A Comprehensive Approach to Spend Management

Rob Bernshteyn
Rob Bernshteyn
CEO & Chairman, Coupa Software

Rob Bernshteyn previously served as part of the executive management team at SuccessFactors (now part of SAP), running product marketing & management for this leader in HCM SaaS software. He also worked in product management at Siebel Systems, management consulting at McKinsey, and SAP systems integration consulting at Accenture. Bernshteyn holds an MBA from Harvard Business School and a Bachelor of Science Degree in Information Systems from the University of New York at Albany.

Read time: 20 mins
Image of C for Comprehensive

Who is Coupa? What is the value we provide? Where did we come from, where are we now, and where are we going?

As CEO, these are questions I answer frequently, for both internal and external audiences. Earlier this year, in a dream state, I realized that the letters in our company name, C-O-U-P-A, could provide a simple, memorable way to describe who we are and what our vision is: Comprehensive, Open, User-centric, Prescriptive, and Accelerated.

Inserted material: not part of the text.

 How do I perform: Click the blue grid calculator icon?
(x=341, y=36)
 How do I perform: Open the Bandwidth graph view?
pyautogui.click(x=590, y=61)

In this post, I’ll break down the Comprehensive part of our vision—where it came from, the progress we’ve made, and how we’ll know when that vision is realized.

Money Flowing

Looking back, I can see that I started on this path following my third year in college at SUNY Albany, when I secured a coveted internship at Andersen Consulting. Throughout my career in business, I’ve continually been surprised by how the same people who pinch pennies when it comes to personal purchases also spend liberally when working with corporate budgets and company funds. I first saw this behavior during this summer internship.

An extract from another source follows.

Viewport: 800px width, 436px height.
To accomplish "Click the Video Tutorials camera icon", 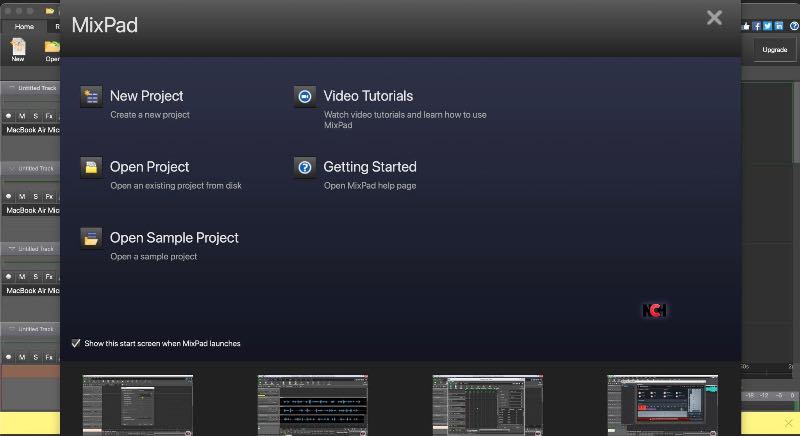I will click(x=305, y=97).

I was assigned to work on a project for a big publishing company in New Jersey. I was paying my way through college with the proceeds of my baseball card business, and living at home with my parents on Long Island to save money.

Andersen paid for a car rental so that I could commute from Long Island to New Jersey. I was given a laptop and office space. They allowed me to charge per diems for food, but we ate out a lot, since we were always flying people in and going to dinners at nice restaurants. They paid for me to stay in a hotel a couple of nights a week, when the hours got late and the commute got a little bit crazy.

We reported our expenses using a proprietary system at Andersen, and there were some items that we had to get approved. However, even at Andersen, I saw people finding ways to work around these systems, reporting mileage expenses when they’d spent the night at their girlfriend’s house in the city, or charging per diems even on days when the client took us out to dinner. It seemed like significant amounts of money just flowed, and nobody paid much attention.

Meet Corporate Waste

At the same time, I became familiar with the internal purchasing processes of our client, the publishing company in New Jersey. They required approvals and a lot of bureaucracy for relatively small purchases. I remember it was a big problem if you needed to reorder something too soon.

In some places, the controls in place were too tight, to an absurd degree. In other places, the controls were overly loose. It didn’t make sense. There was so much inefficiency. Also, information technology certainly wasn't being applied to this very real, company-wide problem.

This was my first introduction to corporate waste. I couldn’t believe what was going on. I remember telling my parents all about it. It really struck a chord, given that we were Russian immigrants who came to this country with a total of $1,000 in our pockets.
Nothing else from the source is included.